Das sind Erkenntnisse, welche die Faszination verstehen helfen, die von einer weiblichen Stimme ausgehen kann, die tief aus dem Becken kommt, sich im Gesang spiegelt. Auf das männliche Unbewusste dürfte mit dieser Tonlage eine urtümliche (mütterlich-archaische und gottesweiblich-archaische) und erotisch-archaische Wirkung einhergehen.

Eine Besonderheit der Stimme von Diana Ankudinova besteht darin, dass sie das gesamte Spektrum, von der tiefen Beckenstimme bis zur Kopfstimme beherrscht. Ihre Beckenstimme repräsentiert den kraftvollsten und intensivsten Anteil, eine für Frauen seltene Tonlage (»Contralto«).

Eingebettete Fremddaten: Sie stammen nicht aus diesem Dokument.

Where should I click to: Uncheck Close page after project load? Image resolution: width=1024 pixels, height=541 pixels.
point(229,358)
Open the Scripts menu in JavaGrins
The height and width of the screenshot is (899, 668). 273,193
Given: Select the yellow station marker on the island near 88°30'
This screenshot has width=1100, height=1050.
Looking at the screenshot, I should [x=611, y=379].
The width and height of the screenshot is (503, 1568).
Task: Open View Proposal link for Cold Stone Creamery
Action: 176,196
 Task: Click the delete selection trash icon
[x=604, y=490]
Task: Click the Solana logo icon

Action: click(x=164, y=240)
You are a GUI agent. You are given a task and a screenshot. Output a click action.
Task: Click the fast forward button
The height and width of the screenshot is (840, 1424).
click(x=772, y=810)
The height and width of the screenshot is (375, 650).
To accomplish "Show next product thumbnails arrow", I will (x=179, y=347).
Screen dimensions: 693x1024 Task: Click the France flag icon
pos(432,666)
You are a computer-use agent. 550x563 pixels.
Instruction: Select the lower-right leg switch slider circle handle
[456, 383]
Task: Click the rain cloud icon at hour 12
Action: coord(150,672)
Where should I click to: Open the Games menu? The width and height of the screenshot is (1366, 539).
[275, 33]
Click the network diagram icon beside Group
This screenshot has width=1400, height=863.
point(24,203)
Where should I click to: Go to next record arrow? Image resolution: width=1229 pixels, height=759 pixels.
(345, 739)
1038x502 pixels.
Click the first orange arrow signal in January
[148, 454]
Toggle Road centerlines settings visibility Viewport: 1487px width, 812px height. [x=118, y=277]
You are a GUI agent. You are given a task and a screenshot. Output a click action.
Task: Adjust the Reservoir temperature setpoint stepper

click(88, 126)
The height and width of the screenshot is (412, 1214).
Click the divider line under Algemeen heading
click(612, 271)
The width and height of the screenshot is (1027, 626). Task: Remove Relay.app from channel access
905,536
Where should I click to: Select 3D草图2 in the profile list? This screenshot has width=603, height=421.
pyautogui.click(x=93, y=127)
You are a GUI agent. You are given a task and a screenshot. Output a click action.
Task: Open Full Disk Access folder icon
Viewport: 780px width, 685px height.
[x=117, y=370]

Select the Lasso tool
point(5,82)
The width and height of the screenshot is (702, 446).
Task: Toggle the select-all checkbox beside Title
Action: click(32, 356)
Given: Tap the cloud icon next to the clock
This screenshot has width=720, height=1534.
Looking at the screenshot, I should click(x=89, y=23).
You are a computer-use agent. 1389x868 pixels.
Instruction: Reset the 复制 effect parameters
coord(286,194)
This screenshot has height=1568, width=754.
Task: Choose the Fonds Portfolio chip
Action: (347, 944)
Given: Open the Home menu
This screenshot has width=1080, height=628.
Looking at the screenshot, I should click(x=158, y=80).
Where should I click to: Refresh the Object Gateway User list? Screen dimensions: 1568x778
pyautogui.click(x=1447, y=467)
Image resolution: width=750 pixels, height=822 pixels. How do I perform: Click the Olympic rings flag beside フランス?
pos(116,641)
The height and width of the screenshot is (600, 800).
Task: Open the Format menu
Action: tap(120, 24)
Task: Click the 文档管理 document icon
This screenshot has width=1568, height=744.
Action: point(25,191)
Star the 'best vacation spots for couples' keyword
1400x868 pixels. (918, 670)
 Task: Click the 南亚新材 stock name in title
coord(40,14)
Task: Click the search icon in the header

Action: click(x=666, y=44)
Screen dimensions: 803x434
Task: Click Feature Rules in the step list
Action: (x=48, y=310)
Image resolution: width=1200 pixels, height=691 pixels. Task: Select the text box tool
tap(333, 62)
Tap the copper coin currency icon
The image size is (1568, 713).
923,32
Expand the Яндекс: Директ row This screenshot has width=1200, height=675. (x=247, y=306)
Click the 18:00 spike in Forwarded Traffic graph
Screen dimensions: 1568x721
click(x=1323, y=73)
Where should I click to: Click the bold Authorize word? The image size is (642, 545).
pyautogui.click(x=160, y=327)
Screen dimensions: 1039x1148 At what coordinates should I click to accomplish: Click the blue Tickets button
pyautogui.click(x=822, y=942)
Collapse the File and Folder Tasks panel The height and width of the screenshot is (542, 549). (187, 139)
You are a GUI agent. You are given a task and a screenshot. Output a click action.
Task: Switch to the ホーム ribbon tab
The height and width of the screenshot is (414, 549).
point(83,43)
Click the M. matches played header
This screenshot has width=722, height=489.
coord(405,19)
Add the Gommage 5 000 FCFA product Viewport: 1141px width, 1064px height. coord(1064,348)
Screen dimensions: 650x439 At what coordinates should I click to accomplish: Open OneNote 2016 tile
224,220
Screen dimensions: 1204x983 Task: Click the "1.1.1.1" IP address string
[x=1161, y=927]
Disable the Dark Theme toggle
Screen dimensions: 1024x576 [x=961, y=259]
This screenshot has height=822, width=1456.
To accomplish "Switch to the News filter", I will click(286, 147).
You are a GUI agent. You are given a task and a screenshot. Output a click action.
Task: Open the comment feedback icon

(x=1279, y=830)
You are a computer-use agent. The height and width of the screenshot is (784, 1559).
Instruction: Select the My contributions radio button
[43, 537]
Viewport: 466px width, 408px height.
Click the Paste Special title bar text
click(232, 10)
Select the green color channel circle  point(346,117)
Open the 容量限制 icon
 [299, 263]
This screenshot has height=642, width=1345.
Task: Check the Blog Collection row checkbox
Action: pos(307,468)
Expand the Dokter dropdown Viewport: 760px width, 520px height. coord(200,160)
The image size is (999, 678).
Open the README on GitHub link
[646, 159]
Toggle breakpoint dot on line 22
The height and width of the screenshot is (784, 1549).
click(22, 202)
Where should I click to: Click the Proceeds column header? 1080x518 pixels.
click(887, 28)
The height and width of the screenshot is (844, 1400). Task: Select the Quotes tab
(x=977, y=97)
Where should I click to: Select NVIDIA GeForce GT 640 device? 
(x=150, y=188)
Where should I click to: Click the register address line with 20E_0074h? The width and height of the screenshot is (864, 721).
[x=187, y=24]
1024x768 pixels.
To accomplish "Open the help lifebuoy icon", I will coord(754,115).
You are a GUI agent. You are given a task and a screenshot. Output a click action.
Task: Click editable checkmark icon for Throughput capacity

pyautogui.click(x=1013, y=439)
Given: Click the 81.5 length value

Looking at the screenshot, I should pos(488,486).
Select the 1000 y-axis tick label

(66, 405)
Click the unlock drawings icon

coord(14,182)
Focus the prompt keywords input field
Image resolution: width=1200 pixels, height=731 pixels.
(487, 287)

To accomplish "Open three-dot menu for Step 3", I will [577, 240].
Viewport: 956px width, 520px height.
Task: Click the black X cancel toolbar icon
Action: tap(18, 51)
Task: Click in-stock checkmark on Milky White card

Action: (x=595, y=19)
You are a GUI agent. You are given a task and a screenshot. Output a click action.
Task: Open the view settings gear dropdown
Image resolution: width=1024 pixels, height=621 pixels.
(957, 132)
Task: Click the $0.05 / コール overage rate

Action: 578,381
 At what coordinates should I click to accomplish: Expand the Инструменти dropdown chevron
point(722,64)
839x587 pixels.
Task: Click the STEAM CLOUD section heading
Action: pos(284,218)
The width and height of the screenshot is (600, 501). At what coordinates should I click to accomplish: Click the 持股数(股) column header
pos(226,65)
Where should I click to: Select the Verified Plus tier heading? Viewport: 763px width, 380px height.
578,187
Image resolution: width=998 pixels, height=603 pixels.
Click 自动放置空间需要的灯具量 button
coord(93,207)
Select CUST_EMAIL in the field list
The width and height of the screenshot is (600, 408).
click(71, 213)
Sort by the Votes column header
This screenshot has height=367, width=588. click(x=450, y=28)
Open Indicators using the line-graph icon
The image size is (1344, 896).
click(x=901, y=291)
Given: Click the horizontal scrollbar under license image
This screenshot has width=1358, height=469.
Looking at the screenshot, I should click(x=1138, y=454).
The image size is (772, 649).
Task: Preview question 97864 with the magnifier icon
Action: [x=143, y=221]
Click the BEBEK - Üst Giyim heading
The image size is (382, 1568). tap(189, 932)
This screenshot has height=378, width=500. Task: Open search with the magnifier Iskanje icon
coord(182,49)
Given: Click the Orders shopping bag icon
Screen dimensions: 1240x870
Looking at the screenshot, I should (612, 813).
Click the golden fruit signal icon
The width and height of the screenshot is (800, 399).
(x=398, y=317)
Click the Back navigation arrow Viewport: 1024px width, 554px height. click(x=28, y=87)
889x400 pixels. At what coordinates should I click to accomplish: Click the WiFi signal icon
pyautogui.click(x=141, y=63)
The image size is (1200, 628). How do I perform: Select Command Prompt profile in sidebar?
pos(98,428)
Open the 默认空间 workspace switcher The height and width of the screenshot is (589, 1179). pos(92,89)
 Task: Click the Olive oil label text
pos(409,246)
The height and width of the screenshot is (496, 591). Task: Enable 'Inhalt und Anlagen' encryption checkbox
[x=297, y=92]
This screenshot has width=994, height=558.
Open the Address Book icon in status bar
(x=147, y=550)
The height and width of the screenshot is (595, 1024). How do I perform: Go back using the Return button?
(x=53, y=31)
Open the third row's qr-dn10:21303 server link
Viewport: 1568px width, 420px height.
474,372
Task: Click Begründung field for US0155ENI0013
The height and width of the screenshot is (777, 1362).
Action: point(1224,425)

Halten wir fest: Bei musikalischen Gesangsdarbietungen, die emotional ergreifen, spielt der freie Energiefluss durch die Augen, Mund, Armen und Becken eine entscheidende Rolle. Die Intensität dessen, wie präsent und frei sich energetische Lebendigkeit zeigt, verdient besondere Aufmerksamkeit. Die Quelle der Energie, die durch die Kanäle fließt und sich über die energetischen »Fenster« mit einem anderen Organismus verbindet, liegt im Herzen.

Die Hingabe an und der Ausdruck der dem Herzen entströmenden Energie erzeugt jene Präsenz, die ich als organismische Wahrheit von Liebe bezeichne, also jenen Selbstanteil, der im Grund unserer der Seele verborgen ist und berührt werden will. Die authentische Präsenz der Herzenergie, die in einem Menschen aufscheint, resoniert mit einem oder mehreren anderen Herzen. Präsenz erwächst aus der Hingabe an die Wahrheit des Herzens (»Hand auf’s Herz«).